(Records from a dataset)
= = =

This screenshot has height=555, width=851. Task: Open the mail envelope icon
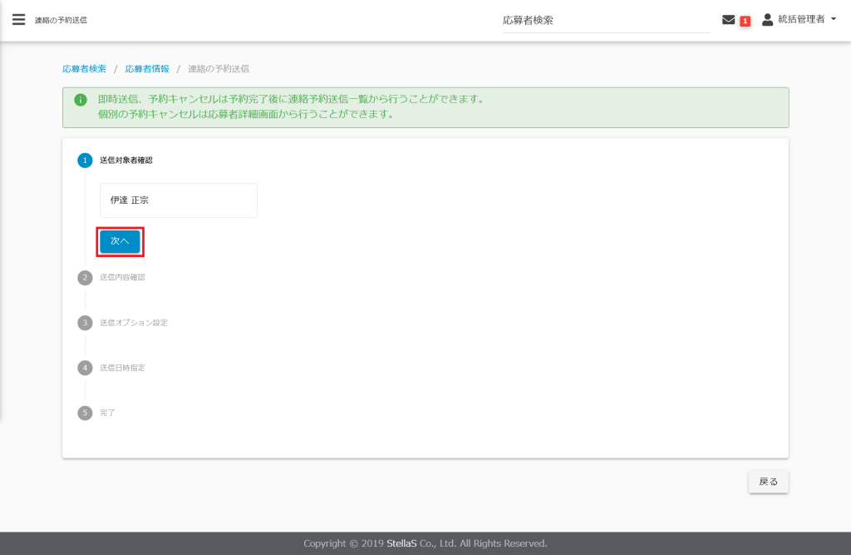point(729,20)
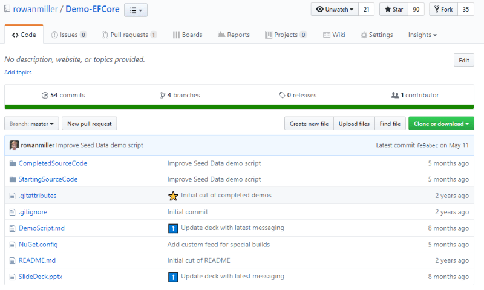Screen dimensions: 484x290
Task: Click the Create new file button
Action: point(309,124)
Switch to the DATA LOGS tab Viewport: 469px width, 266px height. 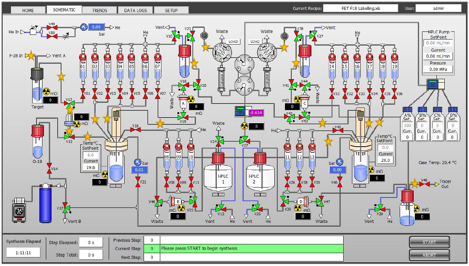point(135,10)
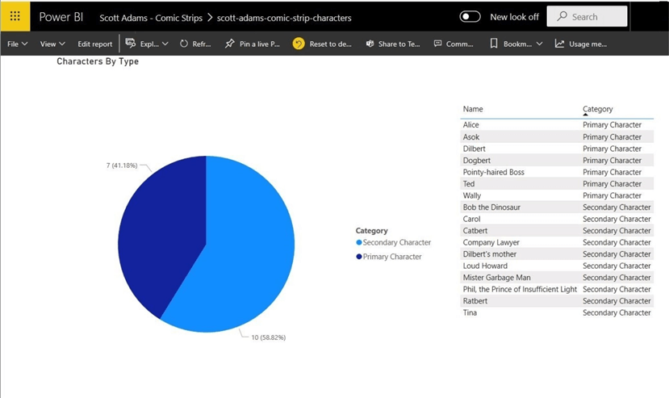Click the Edit report button
Screen dimensions: 669x398
point(94,44)
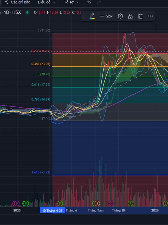The width and height of the screenshot is (168, 225).
Task: Click the green market status dot
Action: pyautogui.click(x=27, y=12)
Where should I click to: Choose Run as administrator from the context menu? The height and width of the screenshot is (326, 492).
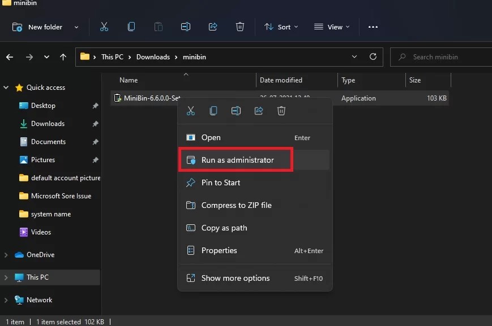pos(236,160)
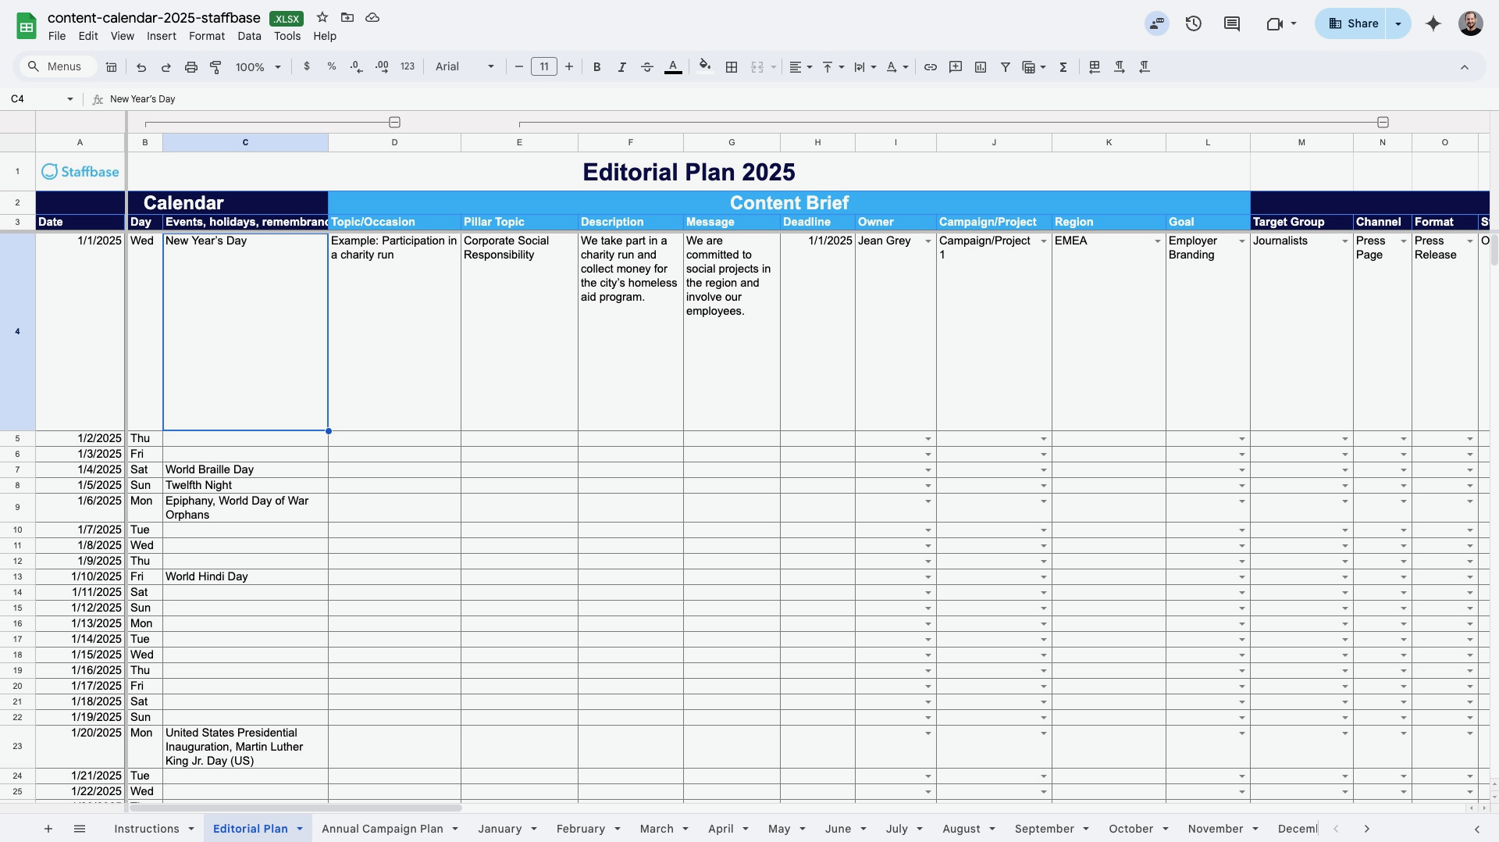This screenshot has width=1499, height=842.
Task: Toggle italic formatting
Action: [622, 67]
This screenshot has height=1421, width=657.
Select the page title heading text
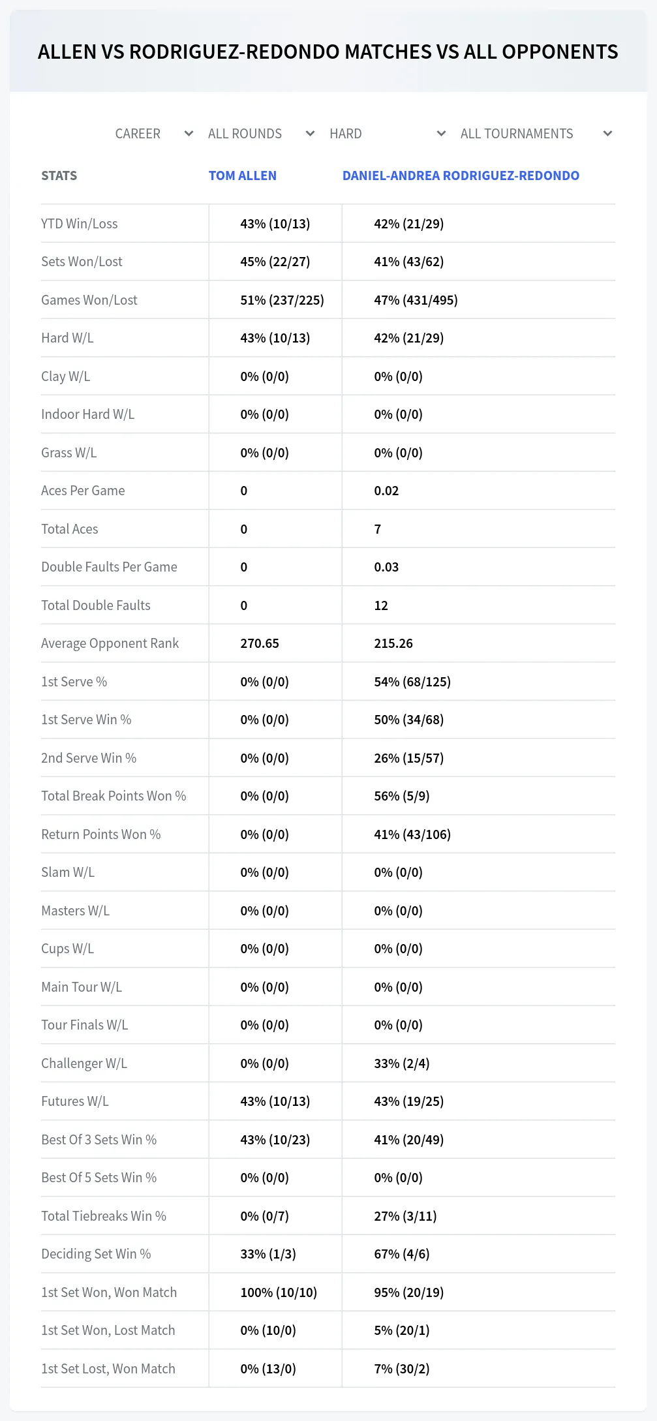tap(328, 52)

= = =

Copy out the data verbatim from the line containing "Where should I" through the end of the data, including both ends. Omit the pictures from your answer.

Where should I click to: Choose Run as administrator from the context menu? The height and width of the screenshot is (326, 492).
pos(236,160)
This screenshot has width=1499, height=842.
Task: Toggle italic formatting
Action: [622, 67]
This screenshot has height=1421, width=657.
Select the page title heading text
tap(328, 52)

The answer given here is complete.